▸ Exercise
In the records below, find the line that contains "Viewport: 1111px width, 784px height." and the line that contains "Task: Change the checkout date Tue Nov 01". Set down exactly those lines and every line between them, and nothing more.

================

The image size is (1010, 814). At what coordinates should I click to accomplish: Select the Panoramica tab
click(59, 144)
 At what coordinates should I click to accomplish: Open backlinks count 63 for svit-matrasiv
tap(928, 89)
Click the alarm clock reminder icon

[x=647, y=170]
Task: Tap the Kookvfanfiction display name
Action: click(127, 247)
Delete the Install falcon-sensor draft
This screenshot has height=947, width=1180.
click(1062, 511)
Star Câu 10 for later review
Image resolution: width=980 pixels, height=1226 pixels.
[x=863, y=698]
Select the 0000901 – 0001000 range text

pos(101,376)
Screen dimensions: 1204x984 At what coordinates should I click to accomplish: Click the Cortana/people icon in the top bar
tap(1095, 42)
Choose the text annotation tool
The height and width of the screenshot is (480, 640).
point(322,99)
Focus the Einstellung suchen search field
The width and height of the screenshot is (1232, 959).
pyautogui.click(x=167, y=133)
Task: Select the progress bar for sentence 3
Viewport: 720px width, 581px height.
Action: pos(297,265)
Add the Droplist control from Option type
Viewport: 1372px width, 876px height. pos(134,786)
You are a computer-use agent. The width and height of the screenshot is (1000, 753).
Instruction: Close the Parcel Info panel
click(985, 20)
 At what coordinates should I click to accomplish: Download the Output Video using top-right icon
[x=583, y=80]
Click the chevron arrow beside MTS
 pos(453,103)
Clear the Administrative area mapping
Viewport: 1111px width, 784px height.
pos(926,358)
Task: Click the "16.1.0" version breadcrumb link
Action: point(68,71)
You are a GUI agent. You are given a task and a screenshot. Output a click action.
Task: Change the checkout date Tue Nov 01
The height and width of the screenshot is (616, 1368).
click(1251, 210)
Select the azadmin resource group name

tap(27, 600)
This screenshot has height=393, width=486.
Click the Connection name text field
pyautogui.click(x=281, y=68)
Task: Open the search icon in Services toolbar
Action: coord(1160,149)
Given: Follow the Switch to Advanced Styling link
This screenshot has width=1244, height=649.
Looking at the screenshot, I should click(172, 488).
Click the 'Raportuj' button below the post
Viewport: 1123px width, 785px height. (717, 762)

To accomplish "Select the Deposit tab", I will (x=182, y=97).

================

▸ Completed task
Viewport: 1111px width, 784px height.
pos(926,358)
Task: Click the "16.1.0" version breadcrumb link
Action: point(68,71)
You are a GUI agent. You are given a task and a screenshot. Output a click action.
Task: Change the checkout date Tue Nov 01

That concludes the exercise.